## Brief
Please copy every line below that contains the string "agent".

## Data for this exercise
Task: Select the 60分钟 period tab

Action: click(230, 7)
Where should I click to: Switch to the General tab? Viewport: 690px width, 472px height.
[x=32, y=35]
--
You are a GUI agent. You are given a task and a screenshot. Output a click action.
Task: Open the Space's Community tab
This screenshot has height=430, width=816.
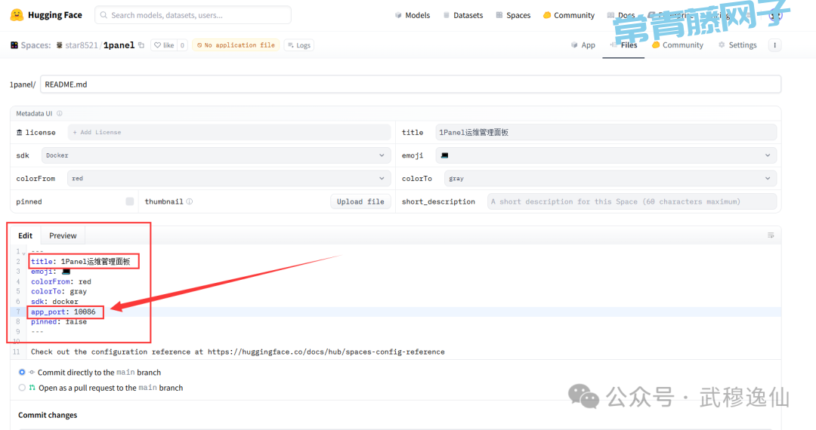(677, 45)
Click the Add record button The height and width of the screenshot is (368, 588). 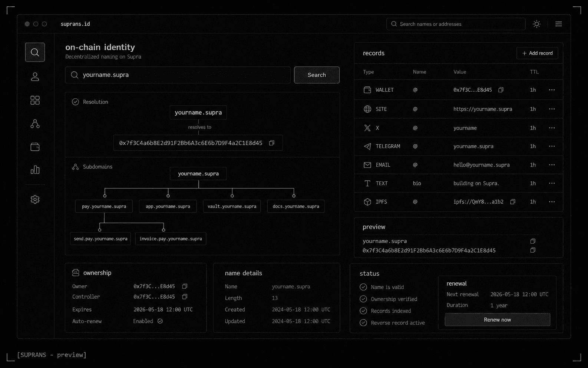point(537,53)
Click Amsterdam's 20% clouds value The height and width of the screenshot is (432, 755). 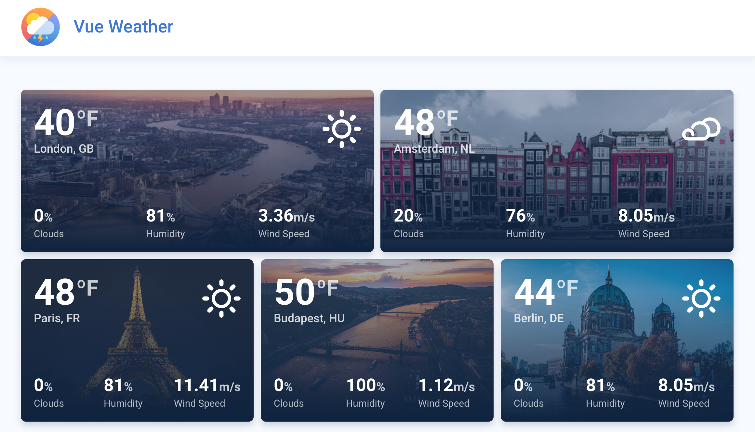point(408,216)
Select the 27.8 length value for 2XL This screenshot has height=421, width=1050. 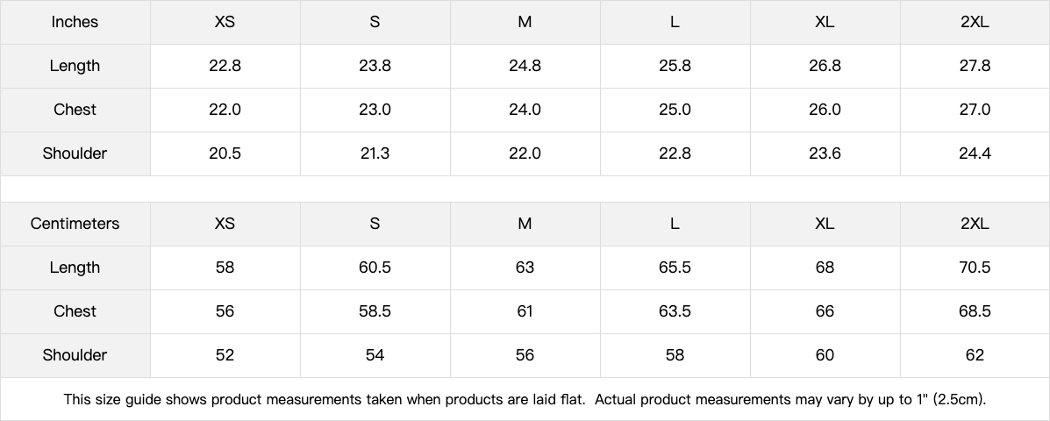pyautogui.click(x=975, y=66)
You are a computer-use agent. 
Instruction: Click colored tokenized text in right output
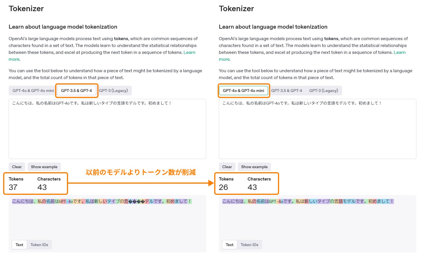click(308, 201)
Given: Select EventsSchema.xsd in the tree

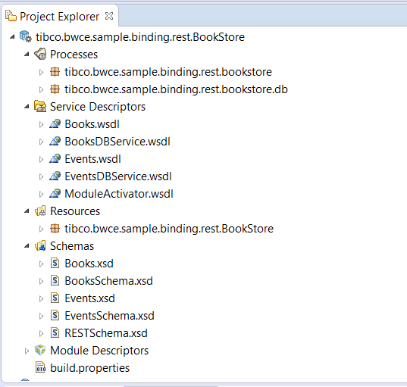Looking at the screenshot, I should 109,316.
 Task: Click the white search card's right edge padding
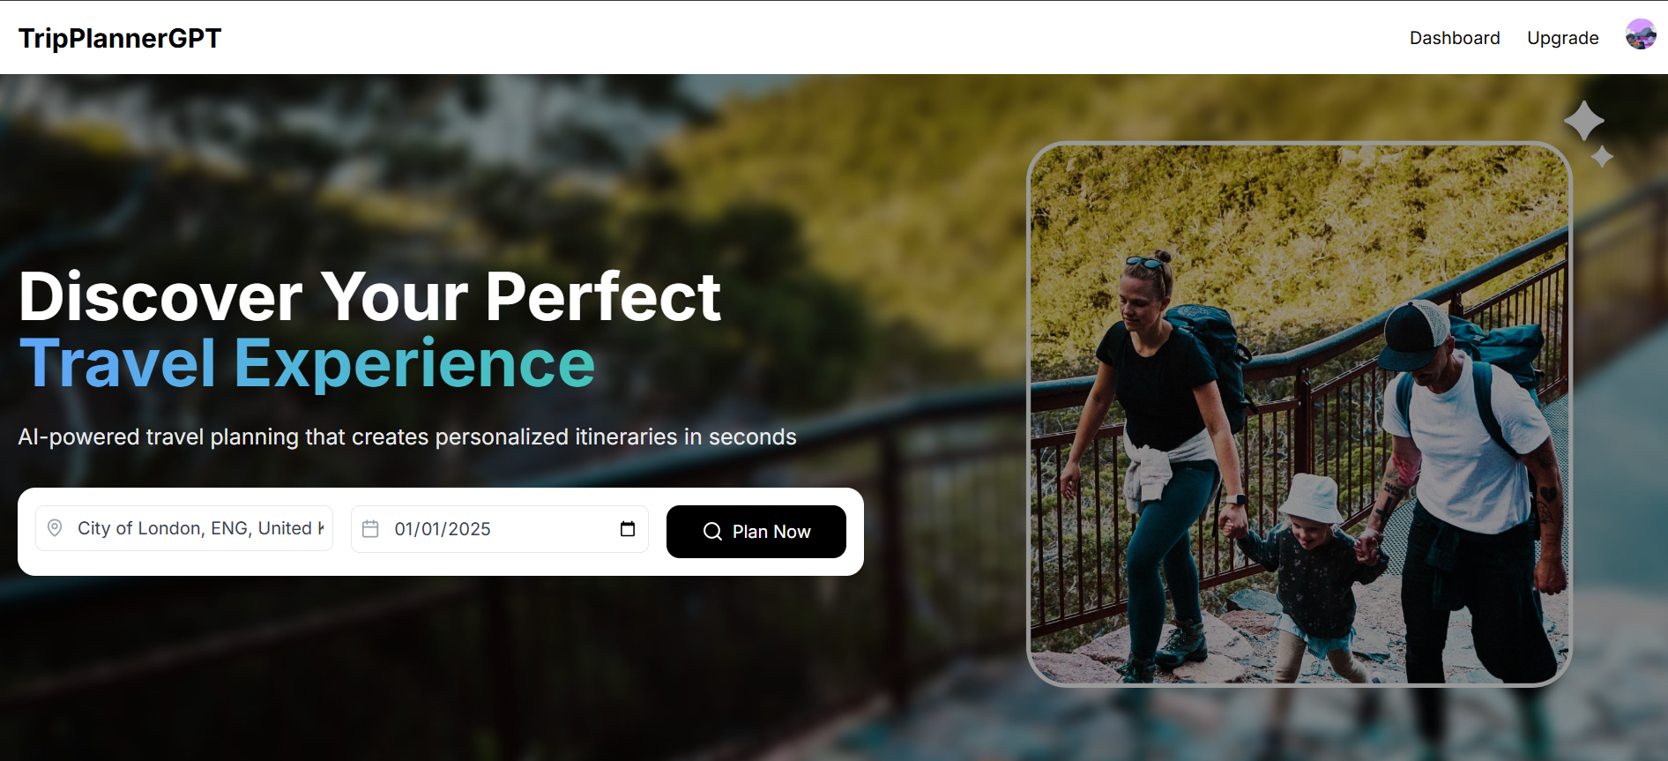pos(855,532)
* * *
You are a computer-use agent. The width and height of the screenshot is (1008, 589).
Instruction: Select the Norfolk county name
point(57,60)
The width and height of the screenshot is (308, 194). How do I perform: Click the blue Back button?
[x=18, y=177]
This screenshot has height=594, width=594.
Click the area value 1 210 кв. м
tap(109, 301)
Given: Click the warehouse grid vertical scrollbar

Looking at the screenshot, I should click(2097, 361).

## Solution for this problem
You are a GUI agent. You are given a task and a screenshot. Output a click action.
You are a computer-use agent. 
You are a computer-use agent. The width and height of the screenshot is (1008, 589).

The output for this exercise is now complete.